Director Adam McKay’s Vice Presidential biopic follows The Big Short template with mixed success
As a nation the United States has been built through a series agreed-upon lies. According to Adam McKay’s new film, Vice, one of the biggest political deceptions what that Dick Cheney was ever second in command.
The shoot-from-the-hip, clumsy charms of George W. Bush’s administration hid nefarious dealings that went on behind closed doors, resulting in a trojan-horse leadership position for Cheney. The move was a clever gambit and one that brought about the current ideological stance the U.S. faces as a country. With his film Adam McKay pitches the merger of corporatism and Christian-conservatism as a comedy. With the sardonic wit he demonstrated with The Big Short is used again with diminishing returns; it seems blackly comedic retorts about toxic asset leveraging is easier to stomach than giggling at the the highly dubious abuses of power that took place for eight years in the highest office of the land.
McKay’s anger at the events enacted by Dick Cheney is warranted. If the thousands of death as the result of the Iraq War isn’t sufficient enough reason to get your blood boiling, one might question what will. But once the finger gets pointed at the audience for not caring enough about the consequences of events decades ago, Adam McKay starts losing them.

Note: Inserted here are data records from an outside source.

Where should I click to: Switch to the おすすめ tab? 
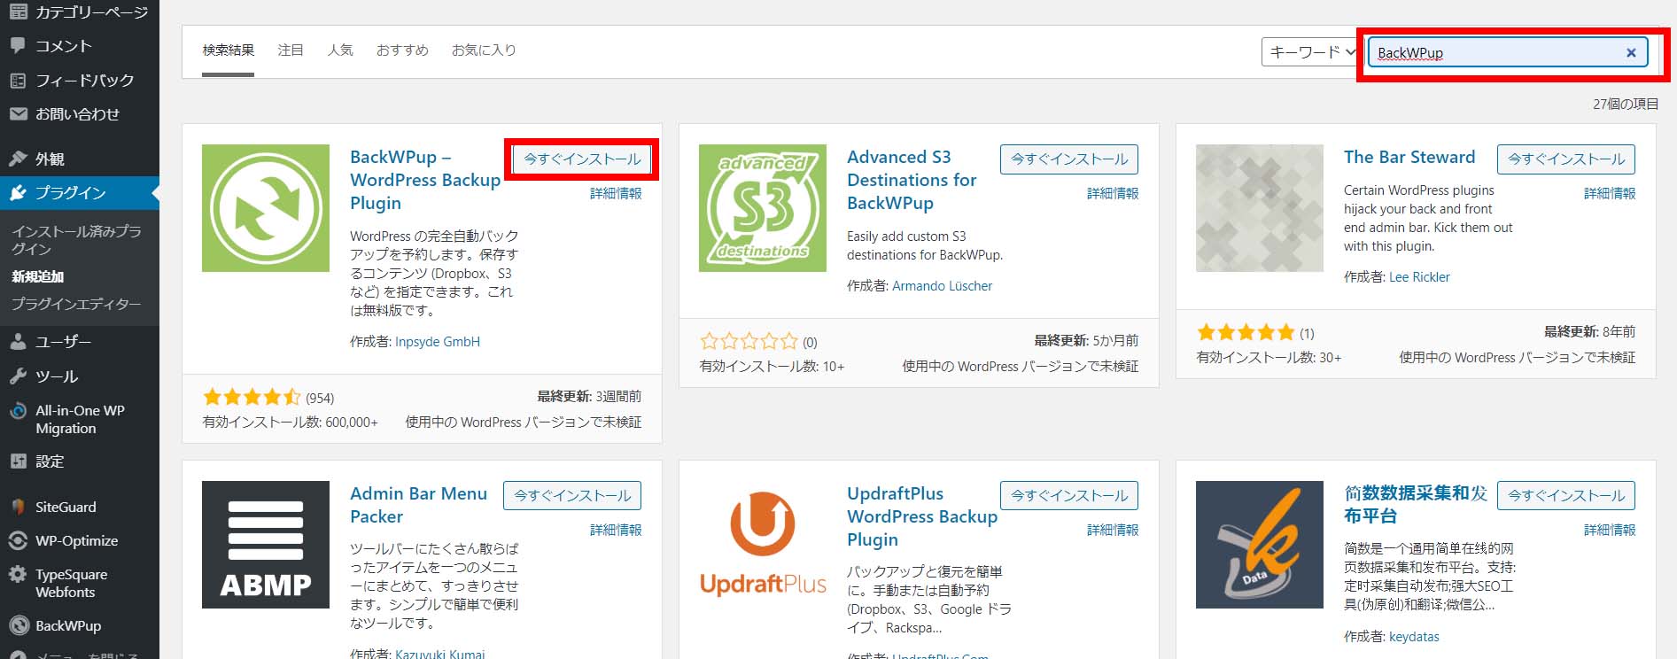pyautogui.click(x=402, y=50)
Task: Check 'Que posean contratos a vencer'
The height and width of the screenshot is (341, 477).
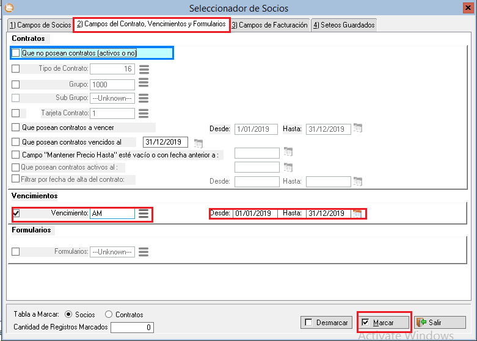Action: 16,127
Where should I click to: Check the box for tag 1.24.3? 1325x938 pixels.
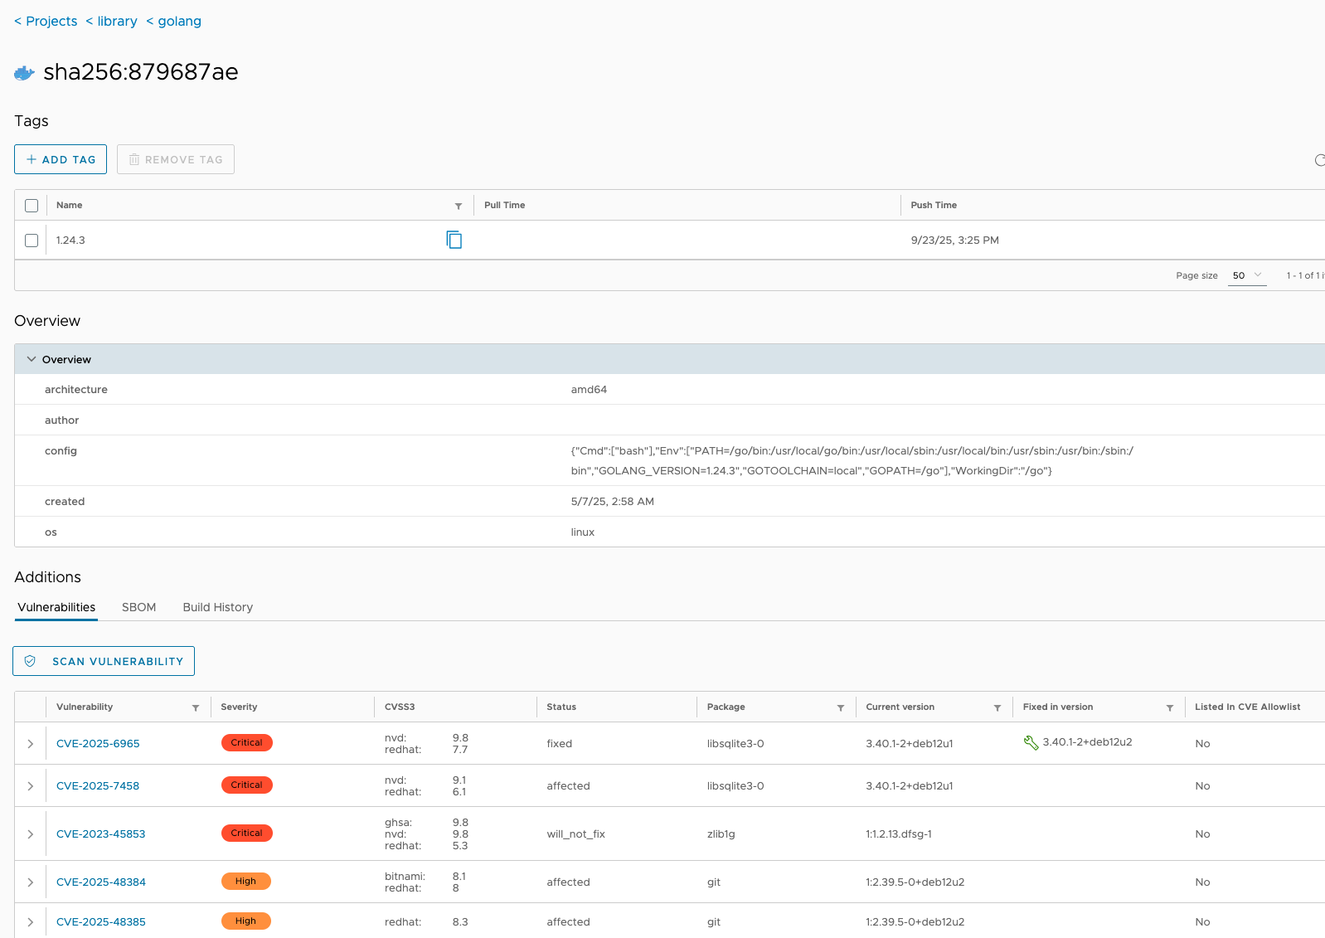pos(32,241)
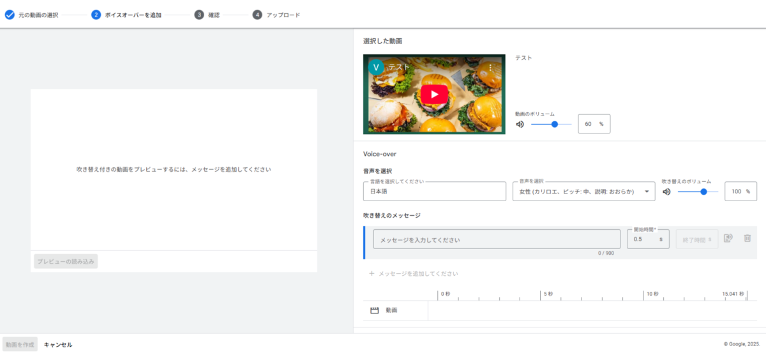766x355 pixels.
Task: Open the video's three-dot options menu
Action: pos(490,67)
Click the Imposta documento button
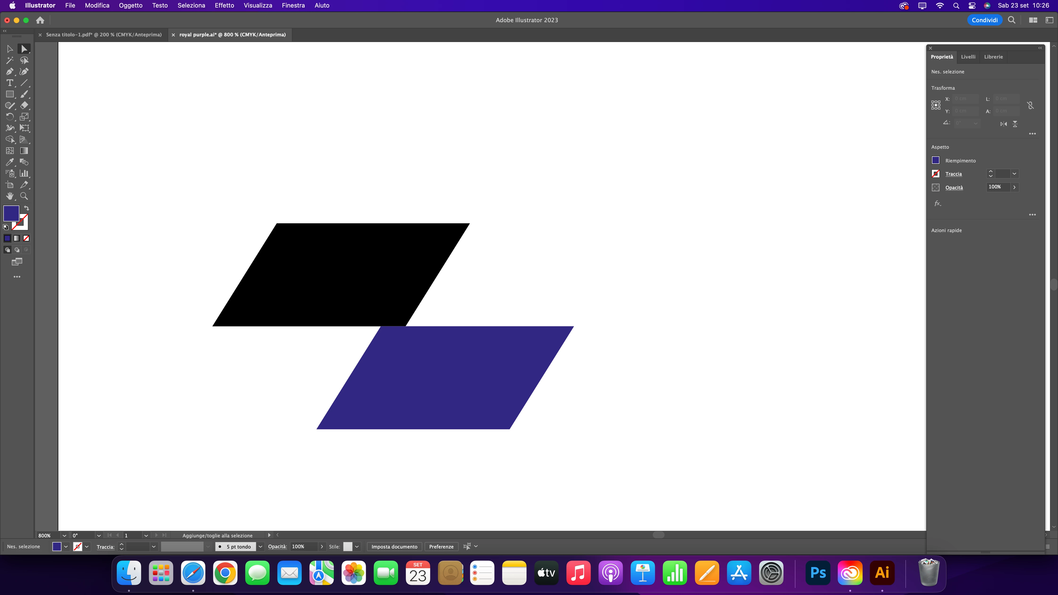 tap(394, 547)
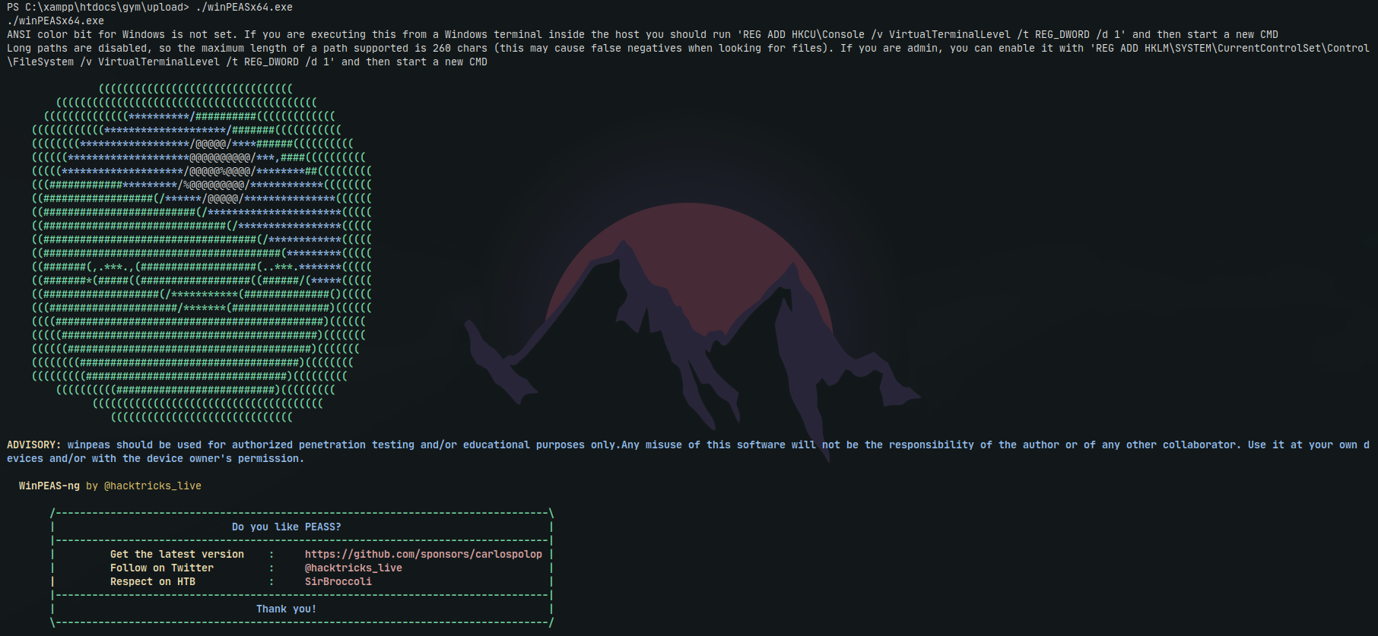This screenshot has width=1378, height=636.
Task: Click the @hacktricks_live handle beside Follow on Twitter
Action: pos(353,568)
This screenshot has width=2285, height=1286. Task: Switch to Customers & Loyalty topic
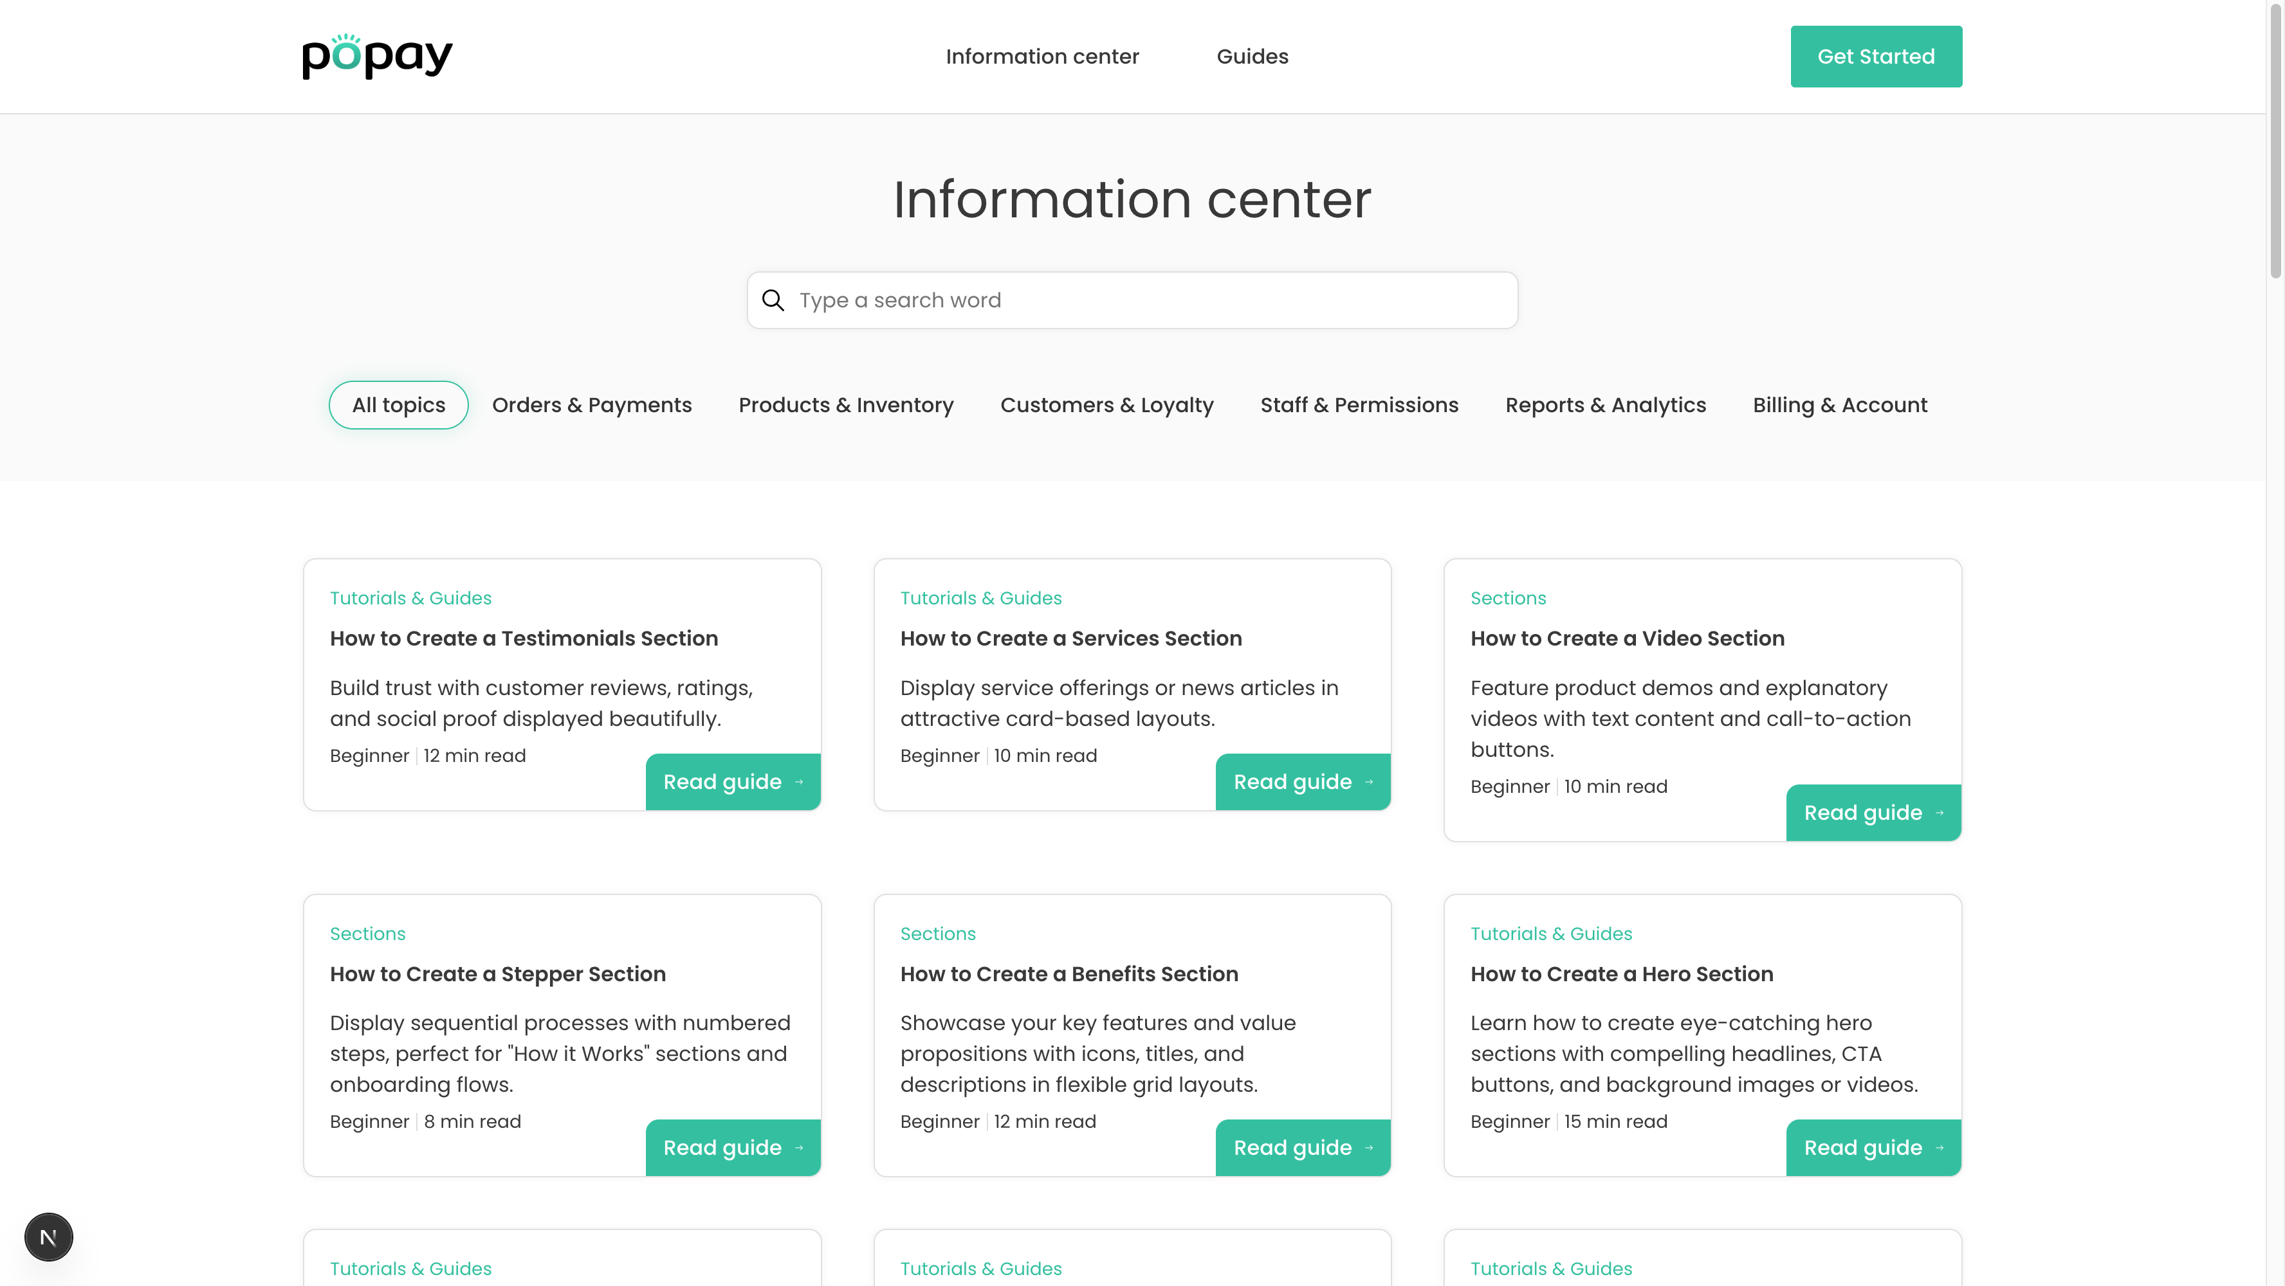pos(1106,405)
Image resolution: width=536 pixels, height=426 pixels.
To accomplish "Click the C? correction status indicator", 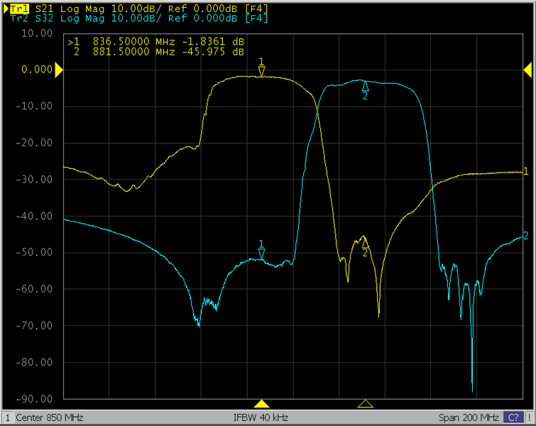I will point(512,417).
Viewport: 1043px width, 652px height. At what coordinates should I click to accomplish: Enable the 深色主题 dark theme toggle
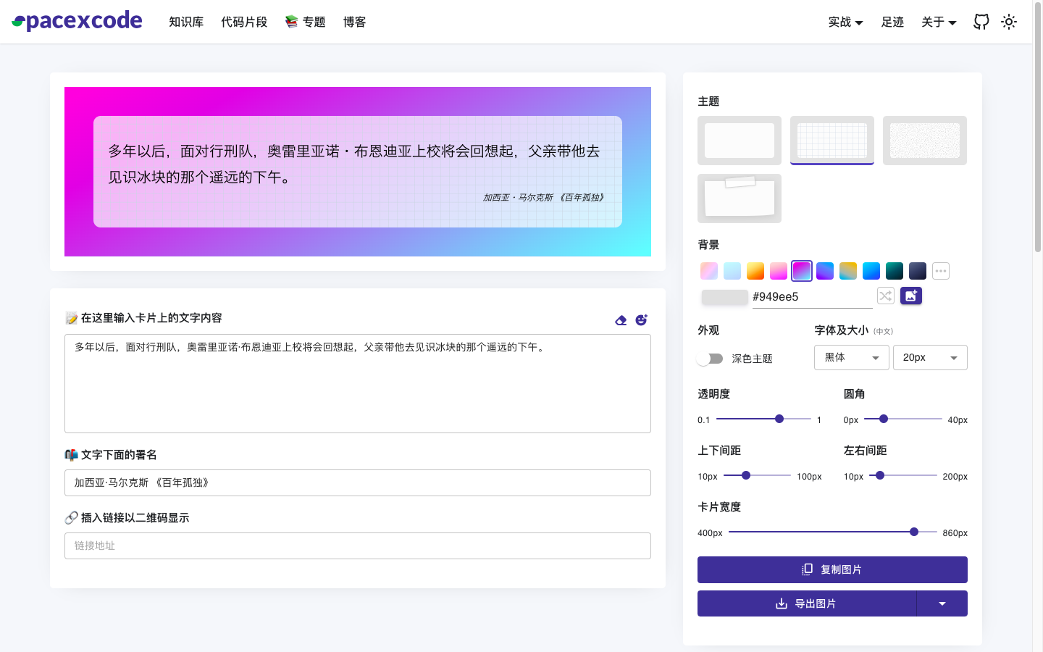point(711,358)
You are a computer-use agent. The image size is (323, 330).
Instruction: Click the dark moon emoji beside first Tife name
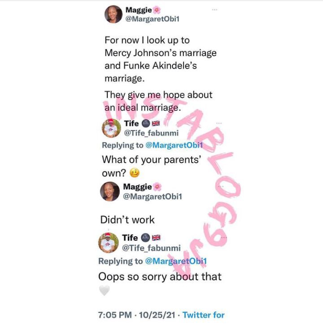146,124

For McKay’s indignation to be credible, he’d have to avoid some of his own toothless critiques later in the film. The director starts off hot, going right after Cheney for his conduct in the hours after 9/11 when the towers fell. With George W. Bush circling in Air Force One, Cheney is seen arbitrarily authorizing new rules for enemy engagement despite having every other person in the room looking dumbfounded. Several points in Vice make no bones about the grift that financially profited both Dick and Lynne Cheney. Though that same righteous fury invites questions later on when the film heads toward a very satisfactory conclusion only to tack on another ending (yes, there are multiple) that completely unravels the momentum the film had. This may be fueled by a token effort at impartiality, though anyone expecting such from an Adam McKay production is likely misguided.
For that final scenes to have any emotional impact on the audience, Christian Bale has to be zeroed-in on the human behind the satirical target. His transformation is remarkable, and if he were any other actor, he’d likely receive a lot of recognition for the part. However, this is one of four or five physical transformations that Bale has already pulled off to great acclaim, so critics are less enthralled.
Bale does for Dick Cheney what George C. Scott did for Patton, for better and for worse. For those less in the know, Cheney wasn’t always a master strategist, he was a drunk layabout who eventually took over the White House, but not without significant assistance from Lynne Cheney. One of the biggest laughs in the film is when a younger, naive Dick asks Donald Rumsfeld (Steve Carell), “what do we actually believe in?” and Rumsfeld responds by laughing hysterically and slamming the door in Cheney’s face.
Amy Adams won’t be the main focus of any tv spots as Lynne Cheney, but her frighteningly earnest portrayal is chilling. One could argue that Dick doesn’t necessarily believe half of what he sells, but Lynne is baptized in the waters of her actions. Without Adams as the Lady to Bale’s Macbeth, the film would be significantly worse. No less vital are Steve Carell and Sam Rockwell, as Donald Rumsfeld and George W. Bush, they are workhorses for most of the film’s comic relief. Both men add flair as over-the-top lackeys that wouldn’t feel out of place in Talladega Nights or Anchorman.
One critical moment finds both daughters pitted against each other, where Liz Cheney (Lily Rabe) uses the sexual orientation of Mary Cheney’s (Alison Pill) as a weapon to avoid her own liabilities . Their father’s dismay may prove he has a heart, metaphorically, but he created the rules of the game that allowed for this debacle.
Vice‘s biggest saving grace is the work by editor Hank Corwin whose kinetic sense of pacing is the film’s driving force, assisting McKay in interweaving informational exchanges into narratives. What causes Vice to stumble are the needless tricks that add up over the course of the film. Sometimes you have to “kill your babies” as a writer. As engaging as Amy Adams and Christian Bale are as the Cheneys, having them reenact Dick’s decision to be V.P. in Shakespearean prose could be cut forthright and nothing would be lost from the film. Satirical touches are to be expected – such as McKay offering a happier ending of Cheney’s story where he and Lynne retire from public life to raise golden retrievers – but these kind of excesses are not to be excused.
At times simplistic, and others bludgeoning in subtlety, Vice is more or less exactly the film that you’d think Adam McKay would make about Dick Cheney. But McKay does an admirable job eschewing the tropes of most biopics. And, if nothing else, Bale and Adams must be seen as Dick and Lynne Cheney. They’re phenomenal.